Scanning the entries below, copy every line that contains the word "computer".
START Data for processing
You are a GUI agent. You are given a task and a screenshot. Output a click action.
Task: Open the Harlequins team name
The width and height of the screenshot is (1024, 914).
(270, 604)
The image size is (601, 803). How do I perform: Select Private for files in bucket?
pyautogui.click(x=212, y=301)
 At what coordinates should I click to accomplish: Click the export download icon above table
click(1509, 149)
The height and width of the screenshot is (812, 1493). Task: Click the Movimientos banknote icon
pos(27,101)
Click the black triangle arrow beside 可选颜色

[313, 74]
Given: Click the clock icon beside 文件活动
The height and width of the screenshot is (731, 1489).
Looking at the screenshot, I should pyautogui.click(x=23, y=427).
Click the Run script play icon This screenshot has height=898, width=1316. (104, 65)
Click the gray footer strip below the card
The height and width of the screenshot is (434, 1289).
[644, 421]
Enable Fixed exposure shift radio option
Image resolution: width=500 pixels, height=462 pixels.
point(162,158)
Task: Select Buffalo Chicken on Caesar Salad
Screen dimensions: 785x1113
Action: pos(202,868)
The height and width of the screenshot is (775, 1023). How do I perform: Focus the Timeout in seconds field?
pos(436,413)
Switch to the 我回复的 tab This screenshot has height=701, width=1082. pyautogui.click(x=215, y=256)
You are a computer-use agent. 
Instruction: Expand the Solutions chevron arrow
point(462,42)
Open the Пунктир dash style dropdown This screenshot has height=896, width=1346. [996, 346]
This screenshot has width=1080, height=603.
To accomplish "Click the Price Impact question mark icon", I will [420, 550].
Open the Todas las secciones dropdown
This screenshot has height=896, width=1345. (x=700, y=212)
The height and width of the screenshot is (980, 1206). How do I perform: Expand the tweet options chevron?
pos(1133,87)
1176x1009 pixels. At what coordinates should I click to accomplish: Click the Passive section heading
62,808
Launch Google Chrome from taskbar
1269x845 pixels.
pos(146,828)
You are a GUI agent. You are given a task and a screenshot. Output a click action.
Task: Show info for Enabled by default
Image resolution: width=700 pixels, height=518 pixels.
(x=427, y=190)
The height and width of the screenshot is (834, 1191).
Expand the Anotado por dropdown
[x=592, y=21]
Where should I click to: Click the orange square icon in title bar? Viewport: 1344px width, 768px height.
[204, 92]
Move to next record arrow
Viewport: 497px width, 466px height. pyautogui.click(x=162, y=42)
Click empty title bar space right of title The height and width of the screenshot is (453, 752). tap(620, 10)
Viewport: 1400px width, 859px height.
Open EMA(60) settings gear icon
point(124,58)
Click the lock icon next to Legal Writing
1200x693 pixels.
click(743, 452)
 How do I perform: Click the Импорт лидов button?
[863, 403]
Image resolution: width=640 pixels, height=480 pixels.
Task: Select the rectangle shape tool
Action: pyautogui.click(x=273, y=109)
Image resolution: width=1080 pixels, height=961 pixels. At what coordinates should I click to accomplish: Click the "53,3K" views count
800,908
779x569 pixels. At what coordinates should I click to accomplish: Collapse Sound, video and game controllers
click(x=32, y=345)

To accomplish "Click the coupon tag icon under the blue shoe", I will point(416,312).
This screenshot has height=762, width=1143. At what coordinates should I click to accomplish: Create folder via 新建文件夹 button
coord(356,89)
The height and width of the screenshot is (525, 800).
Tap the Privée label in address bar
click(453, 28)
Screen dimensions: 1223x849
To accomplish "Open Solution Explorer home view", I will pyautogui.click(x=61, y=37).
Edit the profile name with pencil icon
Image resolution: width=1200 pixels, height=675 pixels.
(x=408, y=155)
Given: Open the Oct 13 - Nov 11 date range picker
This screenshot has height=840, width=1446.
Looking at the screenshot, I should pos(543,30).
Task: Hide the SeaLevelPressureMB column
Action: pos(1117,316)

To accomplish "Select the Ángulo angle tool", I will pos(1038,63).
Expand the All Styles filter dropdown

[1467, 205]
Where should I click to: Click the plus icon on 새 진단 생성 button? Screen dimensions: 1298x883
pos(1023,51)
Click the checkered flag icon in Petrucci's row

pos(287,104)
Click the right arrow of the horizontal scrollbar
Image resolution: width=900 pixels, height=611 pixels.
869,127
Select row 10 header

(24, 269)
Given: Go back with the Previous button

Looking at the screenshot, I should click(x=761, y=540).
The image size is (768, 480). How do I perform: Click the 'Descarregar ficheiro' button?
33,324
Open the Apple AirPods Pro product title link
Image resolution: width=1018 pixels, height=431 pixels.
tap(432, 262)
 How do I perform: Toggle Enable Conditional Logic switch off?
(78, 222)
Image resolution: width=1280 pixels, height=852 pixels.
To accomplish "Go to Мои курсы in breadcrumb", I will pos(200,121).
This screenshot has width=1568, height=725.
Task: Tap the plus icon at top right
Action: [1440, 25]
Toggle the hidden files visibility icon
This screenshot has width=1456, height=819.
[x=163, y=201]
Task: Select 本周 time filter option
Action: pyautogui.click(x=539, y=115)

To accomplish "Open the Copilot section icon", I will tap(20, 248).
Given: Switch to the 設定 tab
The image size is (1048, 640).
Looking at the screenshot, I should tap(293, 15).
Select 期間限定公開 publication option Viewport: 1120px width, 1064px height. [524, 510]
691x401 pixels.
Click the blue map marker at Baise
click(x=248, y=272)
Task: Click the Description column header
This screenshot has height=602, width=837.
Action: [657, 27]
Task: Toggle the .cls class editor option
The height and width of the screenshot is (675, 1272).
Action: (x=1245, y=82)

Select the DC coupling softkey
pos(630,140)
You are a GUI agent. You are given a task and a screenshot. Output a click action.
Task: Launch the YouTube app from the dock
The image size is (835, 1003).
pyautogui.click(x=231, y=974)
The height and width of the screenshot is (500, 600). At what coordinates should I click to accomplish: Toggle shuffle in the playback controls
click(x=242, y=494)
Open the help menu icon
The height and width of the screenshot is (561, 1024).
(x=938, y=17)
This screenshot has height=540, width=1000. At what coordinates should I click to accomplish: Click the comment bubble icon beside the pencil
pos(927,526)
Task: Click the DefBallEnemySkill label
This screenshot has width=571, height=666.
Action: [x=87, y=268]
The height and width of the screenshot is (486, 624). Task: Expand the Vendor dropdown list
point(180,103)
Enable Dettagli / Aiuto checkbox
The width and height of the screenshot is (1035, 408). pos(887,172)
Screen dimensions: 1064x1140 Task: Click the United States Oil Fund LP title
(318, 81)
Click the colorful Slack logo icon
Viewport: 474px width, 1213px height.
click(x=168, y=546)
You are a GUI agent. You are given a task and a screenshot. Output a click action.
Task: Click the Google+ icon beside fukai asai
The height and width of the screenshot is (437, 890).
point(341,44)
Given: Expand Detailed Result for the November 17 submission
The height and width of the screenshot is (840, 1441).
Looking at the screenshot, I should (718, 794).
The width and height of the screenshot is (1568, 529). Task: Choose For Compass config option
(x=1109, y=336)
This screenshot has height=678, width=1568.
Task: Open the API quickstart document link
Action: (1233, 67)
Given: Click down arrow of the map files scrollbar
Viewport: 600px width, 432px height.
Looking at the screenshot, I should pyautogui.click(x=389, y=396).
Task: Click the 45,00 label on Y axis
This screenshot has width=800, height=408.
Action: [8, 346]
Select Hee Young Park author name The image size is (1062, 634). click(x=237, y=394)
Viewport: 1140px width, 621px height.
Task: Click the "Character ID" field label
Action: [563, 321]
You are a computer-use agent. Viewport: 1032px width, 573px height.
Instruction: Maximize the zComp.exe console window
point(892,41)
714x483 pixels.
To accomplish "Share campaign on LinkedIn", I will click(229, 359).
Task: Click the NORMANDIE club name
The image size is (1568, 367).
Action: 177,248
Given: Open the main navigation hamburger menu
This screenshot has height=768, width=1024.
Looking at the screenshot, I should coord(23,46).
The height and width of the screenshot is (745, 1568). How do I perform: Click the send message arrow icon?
END Data for processing
-- Written response --
You are a computer-use agent. 
You are a computer-use agent. Viewport: 1032px width, 573px height.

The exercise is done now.